Document segment
================================

Shawn Henfling believes that experience is lifes great educator.
The lessons we learn best in life tend to be those we come by the hardest. Many of us didn’t realize what “HOT” was until we stuck our hands on the stove burner. We learned about electricity from live power outlets. Slippery ice was a foreign concept until a bruised tailbone ruined your day. Physics was just math until that one time some kid got in the middle of the merry go round on the playground and pushed faster and faster until you flew off. Experience is the one of the greatest educators we’ll encounter in our short time on Earth. Death however, teaches us in ways life never will.
Robin Williams taught me innumerable lessons while he was alive. His comedy taught me to laugh and many of his movies taught me about love. His death taught me about myself. Suddenly I saw myself in everything from “Mork and Mindy” to “What Dreams May Come.” I was able to see exactly where my life would lead if I didn’t confront my demons and finally get some help. It wasn’t easy, and the path I followed wasn’t straight. In his death I have, so far, found life. That lesson has been repeated time and again by others afflicted as I have been. In his suicide many of us found meaning. He has become, through his battle and ultimate concession, a hero to many.
With that still fresh in my mind, I awoke this morning to learn that a close friend of my son’s was killed last night. The paper says speed and alcohol were factors. I want to say I’m surprised. I want to say I had trouble believing it. I can’t. The truth is I expected it sooner. The whole truth is that, given his history, I’m surprised and supremely grateful it wasn’t my son.

================================

Source material
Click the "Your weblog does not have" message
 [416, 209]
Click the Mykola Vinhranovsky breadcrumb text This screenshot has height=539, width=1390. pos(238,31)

================================

Task to complete
Rewrite the essay from "The lessons we" down to "life never will.", putting "carousel" in place of "merry go round".

Task result
The lessons we learn best in life tend to be those we come by the hardest. Many of us didn’t realize what “HOT” was until we stuck our hands on the stove burner. We learned about electricity from live power outlets. Slippery ice was a foreign concept until a bruised tailbone ruined your day. Physics was just math until that one time some kid got in the middle of the carousel on the playground and pushed faster and faster until you flew off. Experience is the one of the greatest educators we’ll encounter in our short time on Earth. Death however, teaches us in ways life never will.